When James Whistler was two years old, he was asked why he’d disappeared from company and hidden under a table. ‘I’s drawrin,’ he replied. He started as he meant to go on. Daniel E. Sutherland’s well-appointed new biography of the American-born painter — whom Henry James described as a ‘queer little Londonised Southerner’ — keeps the attention there, making its central emphasis Whistler’s ferocious single-mindedness in the making of his art.
The striking thing is how much the other aspects of him — Whistler the rebel, Whistler the public combatant, Whistler the philanderer, the dandy, the show-off, the semi-delinquent father, the wit and conversationalist — fed into that rather than distracting from it. His dedication to art did not entail a retreat from the world but, rather, an energised engagement with it.
Whistler in this account seems both worldly and unworldly in different ways. He was hopeless with money and despite that, or only in part because of it, he was very interested in getting it. Dedicated to art for art’s sake, he was also dedicated to money for art’s sake. Even if that occasionally meant, as he said, making some money grinding out portraits of ‘the heads of blokes’ and ‘their pet ballet dancers’. Or, less conventionally, getting involved in an abortive scheme to sell steam-powered torpedo boats to Mexico and Peru for use against the Spanish naval blockade.
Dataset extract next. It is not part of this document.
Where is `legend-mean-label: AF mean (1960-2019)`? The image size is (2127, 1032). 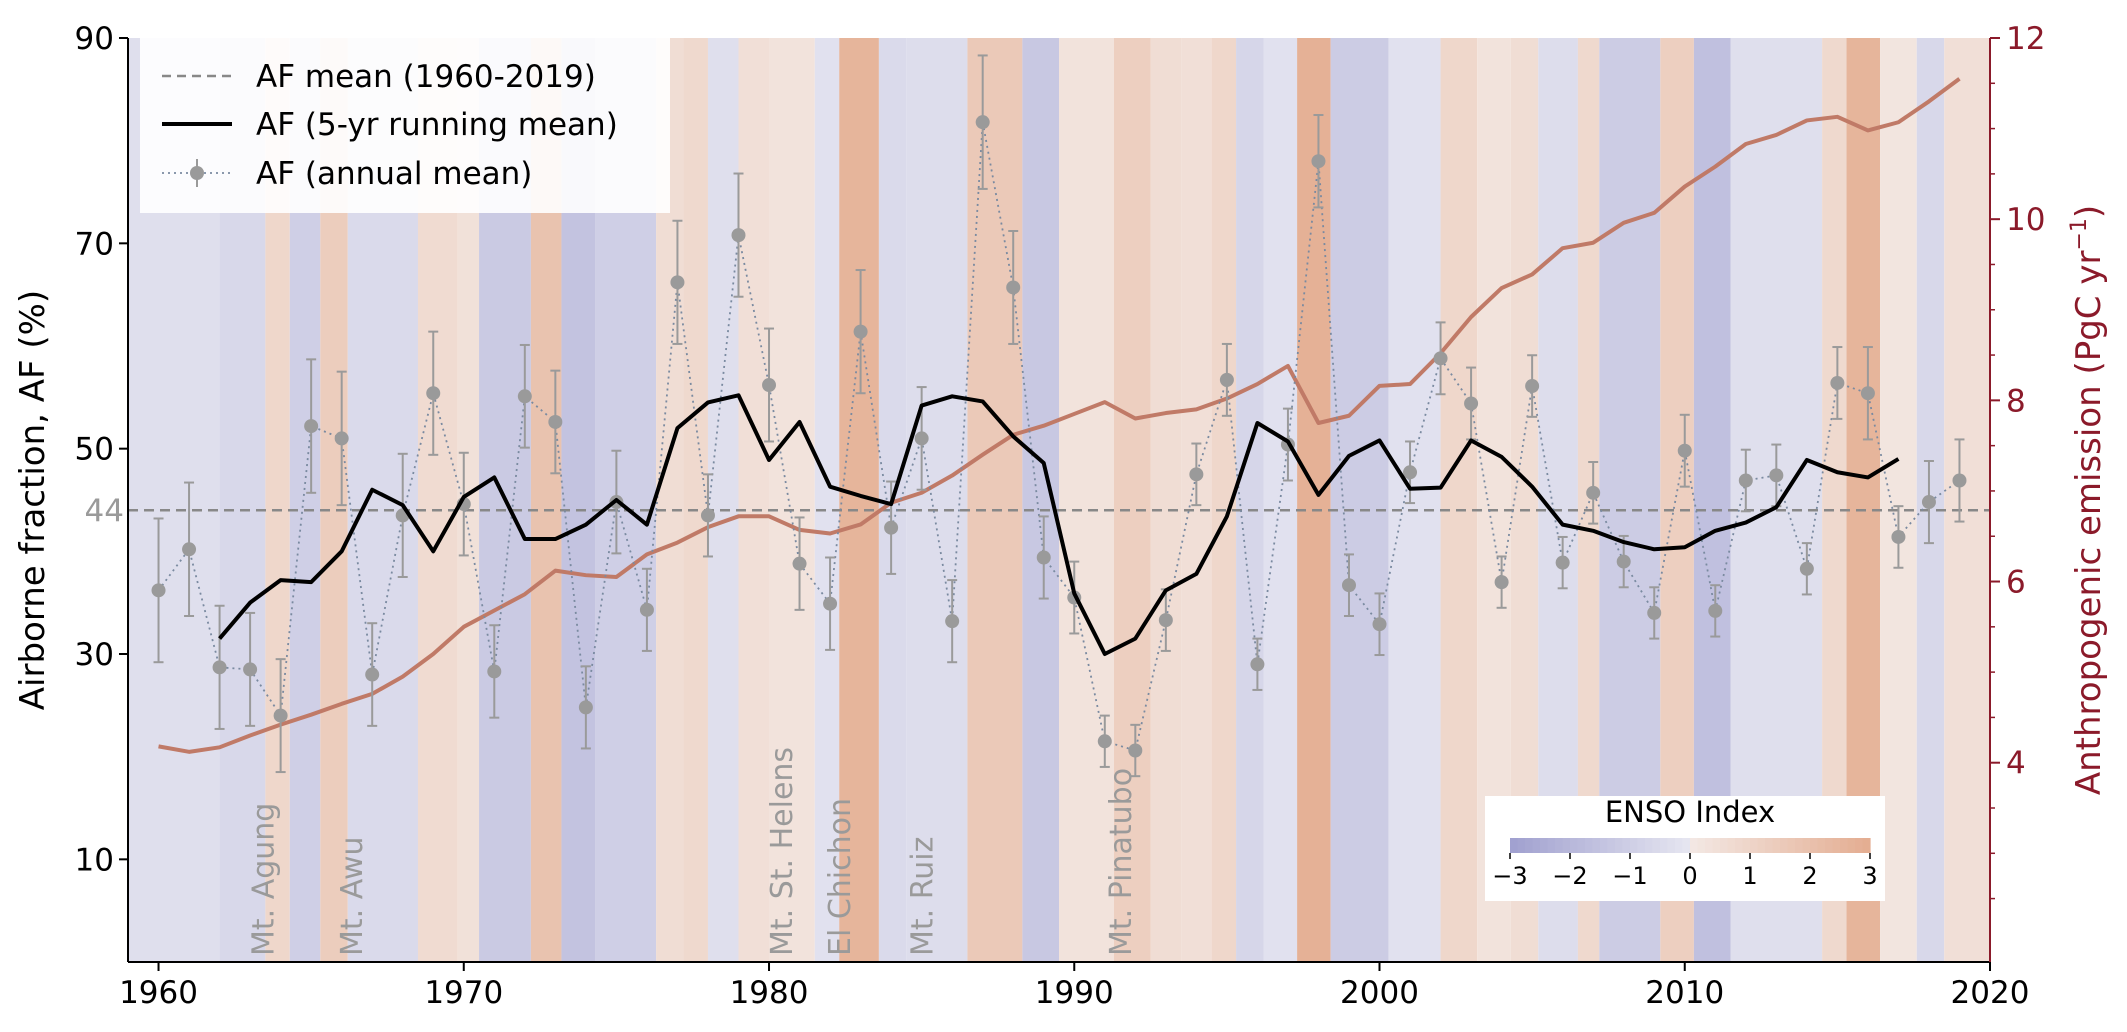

Whistler was extraordinarily modern in the way he marketed himself as an artist. As Sutherland puts it, ‘he saw no difference between the creation and promotion of art’. He was, to bring in the cliché, determined to create the taste by which his work would be enjoyed, and that meant not only selling his art but creating himself as a singular artistic personality and promulgating his theories of art as a pamphleteer and lecturer.

He made himself a brand, signing himself — The Artist Formerly Known As Whistler? — with a butterfly logo.